Using Window Functions

Window functions operate on windows, which are groups of rows that are related (e.g. by date or location). This topic describes how to use the different types of window functions supported by Snowflake, including:

  • Aggregate functions called as window functions.
  • Window functions that support window frames.
  • Window functions that are order-sensitive (aka analytic functions).

In this Topic:

Windowing Concepts

The following diagram illustrates the relationship between aggregate, window, and analytic functions:

Relationships between aggregate functions, window functions, and analytic functions

As shown:

  • All window functions are aggregate functions.
  • Some window functions support window frames.
  • All analytic functions are window functions.
  • Some analytic functions support window frames.

For more details, see the sub-sections in this section.

Aggregate Functions

To understand window functions, you must first understand aggregate functions.

An aggregate function takes multiple inputs (rows or values) and returns a single output. Technically, an aggregate function can take zero, one, or multiple rows/values as input, but for simplicity’s sake, we usually just state that an aggregate function takes multiple rows/values. For example, the SUM function takes multiple numeric values and adds them together to return a single value.

For a more detailed explanation of aggregate functions, see Aggregate Functions.

Windows

A window is a group of rows. For simplicity’s sake, we usually just state that a window contains “multiple rows”, even though it may contain one or zero rows. The rows in a window are related in some way. For example, the rows might be related by location (e.g. all from the same province or state) or by time (e.g. all from the same month or fiscal quarter).

By definition, any function that supports specifying a window over its input rows is a window function.

The window is defined by a PARTITION BY sub-clause inside an OVER clause that is specified when the function is called. For example, the calling SQL statement might explicitly partition input rows into separate windows based on province or state. If the statement does not explicitly define these windows, then the window function operates on the entire input as a single window.

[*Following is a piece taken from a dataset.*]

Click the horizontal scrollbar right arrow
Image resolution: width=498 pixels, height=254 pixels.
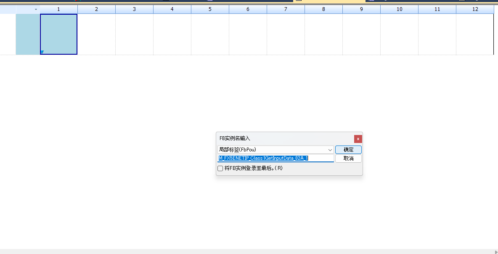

Also, because window functions accept multiple inputs and produce a single output, by definition, they are aggregate functions.

Note

The converse is not necessarily true (i.e. aggregate functions are not necessarily window functions), so the terms are not synonymous.

However, most Snowflake aggregate functions can be called with a window, hence they are also window functions. For the list of all aggregate functions, including the functions that can also be called as window functions, see Aggregate Functions.

Window Frames

A window frame contains a subset of the rows in a window.

Snowflake supports two types of window frames:

  • Cumulative.
  • Sliding.

Cumulative Window Frames

A cumulative window is a variable-width window that starts at a fixed point and grows with each new row. For example, Sales So Far This Month is calculated using a cumulative window that starts on the first of the month and expands as each new day’s data is added:

+--------+-------+--------------+
| Day of | Sales | Sales So Far |
| Month  | Today | This Month   |
|--------+-------+--------------+
|      1 |    10 |           10 |
|      2 |    10 |           20 |
|      3 |    10 |           30 |
|    ... |   ... |          ... |
+--------+-------+--------------+

Sliding Window Frames

A sliding window frame is a fixed-width frame that “slides along” the rows in the window; as new rows are added, old rows are removed from the window, so that the width of the frame is always the same.

For example, a 13-week moving average of a stock price is a sliding window; for each day, it shows us the average price over the last 13 weeks (91 days), including the current day:

  • On June 30th, the function returns the average price for April 1 to June 30.
  • On July 1st, the function returns the average price for April 2 to July 1.
  • On July 2nd, the function returns the average price for April 3 to July 2.
  • etc.

Note

Although sliding windows are fixed-width, there are scenarios when there is not enough data to fill the window. For example, if record-keeping started on April 1st, then from April 1st to June 29th, the sliding window would include fewer than 91 days of data. Only after the window finishes filling does its width remain fixed.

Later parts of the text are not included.